Meta dévoile une feuille de route de quatre puces IA propriétaires — MTIA 300, 400, 450 et 500 — basées sur l’architecture RISC-V. Objectif : réduire sa dépendance à NVIDIA et multiplier par 25 la puissance de calcul dédiée à l’IA générative d’ici fin 2027.
Points clés
- 4 générations de puces (MTIA 300 à 500) déployées d’ici fin 2027
- Architecture RISC-V, fabrication TSMC, co-développement avec Broadcom
- Multiplication par 25 des FLOPs et par 4,5 de la bande passante HBM entre la 300 et la 500
- MTIA 300 déjà en production pour le ranking et les recommandations
Pourquoi Meta conçoit ses propres puces IA
Avec plus de 3 milliards d’utilisateurs mensuels et des modèles comme Llama qui alimentent ses plateformes, Meta fait face à une explosion des besoins en calcul IA. La dépendance aux GPU NVIDIA — dont les prix ne cessent d’augmenter — représente un risque stratégique majeur.

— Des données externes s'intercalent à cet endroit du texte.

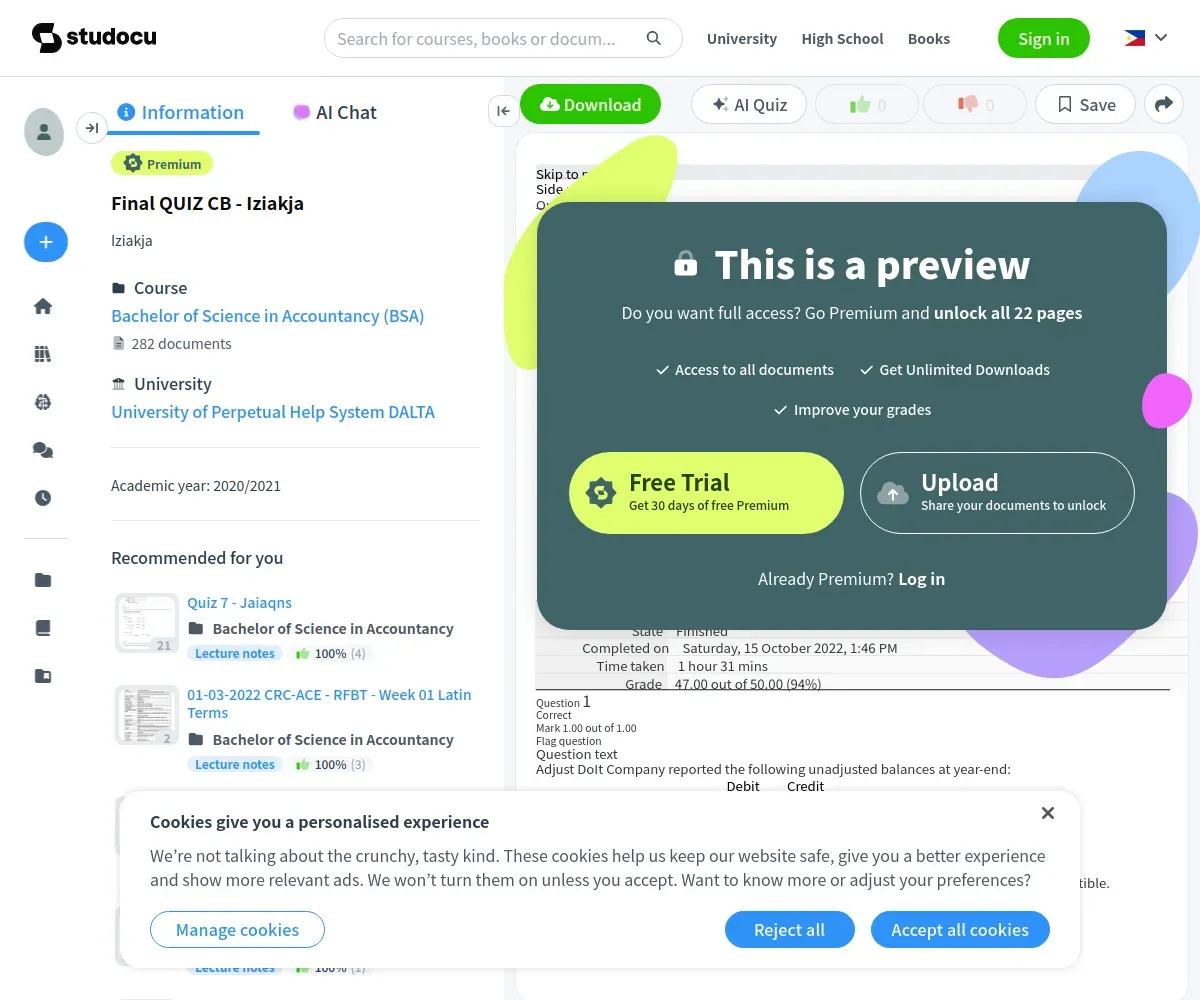
Task: Open the library books sidebar icon
Action: pyautogui.click(x=43, y=354)
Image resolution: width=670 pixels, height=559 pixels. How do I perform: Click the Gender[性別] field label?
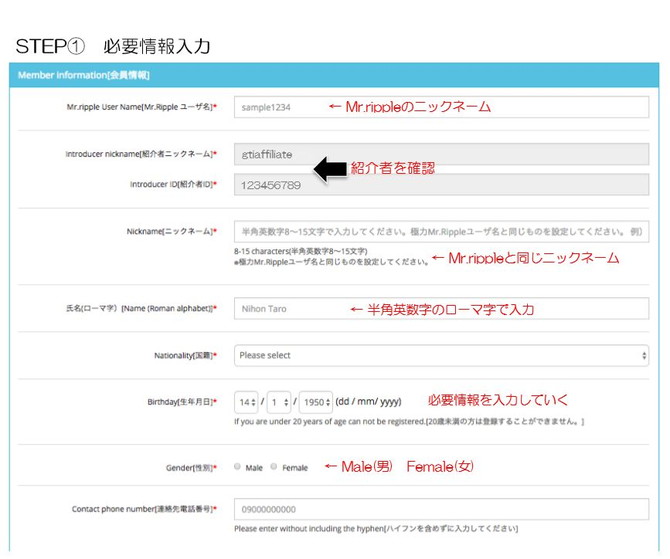click(188, 467)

En concevant ses propres accélérateurs, Meta cherche à diversifier son approvisionnement en silicium et à optimiser ses coûts d’infrastructure, estimés à plus de 60 milliards de dollars pour 2026 selon CNBC.
MTIA 300 à 500 : une montée en puissance express
La MTIA 300, déjà déployée dans les datacenters, gère l’entraînement des systèmes de recommandation et de classement. Les trois générations suivantes — MTIA 400 (nom de code Iris), MTIA 450 (Arke) et MTIA 500 (Astrid) — seront capables de gérer l’ensemble des charges de travail, mais viseront en priorité l’inférence de l’IA générative. Un nouveau modèle tous les six mois : le rythme est inédit pour un acteur qui n’est pas un fondeur historique.
Le vice-président ingénierie de Meta, Yee Jiun Song, a précisé que ces puces offraient à l’entreprise une diversité d’approvisionnement essentielle face aux fluctuations de prix du marché. Ce positionnement rappelle la stratégie récente d’AMI Labs de Yann LeCun, ex-Meta, qui cherche également à rompre avec les modèles dominants.
RISC-V et Broadcom : un choix architecturel audacieux
Le choix de l’architecture open source RISC-V, plutôt que x86 (Intel/AMD) ou Arm, est significatif. Il permet à Meta de personnaliser chaque couche du silicium sans payer de licence. La fabrication est assurée par TSMC et le co-développement se fait avec Broadcom, un partenaire clé dans la conception de puces custom pour les hyperscalers. D’après Meta, cette approche permet d’atteindre un ratio performance/watt optimal pour les charges d’inférence IA.
NVIDIA reste incontournable — pour l’instant
Malgré cette offensive, Meta continue d’investir massivement chez NVIDIA. Ses dernières commandes de GPU H100 et la prochaine génération Feynman restent au cœur de son infrastructure d’entraînement. Les puces MTIA sont conçues pour compléter, pas remplacer, les GPU NVIDIA — du moins à court terme. La vraie question est de savoir si, d’ici 2028, la MTIA 500 sera suffisamment performante pour gérer l’entraînement de modèles de fondation, pas seulement l’inférence.
FAQ
Qu’est-ce que RISC-V ?
RISC-V est une architecture de jeu d’instructions open source, libre de droits. Contrairement à x86 (Intel) ou Arm, n’importe quelle entreprise peut concevoir des processeurs RISC-V sans payer de licence, ce qui permet une personnalisation totale.
Les puces MTIA remplaceront-elles les GPU NVIDIA ?
Pas à court terme. Les puces MTIA ciblent principalement l’inférence (exécution des modèles), tandis que les GPU NVIDIA restent indispensables pour l’entraînement des grands modèles. L’objectif de Meta est de diversifier, pas de remplacer entièrement.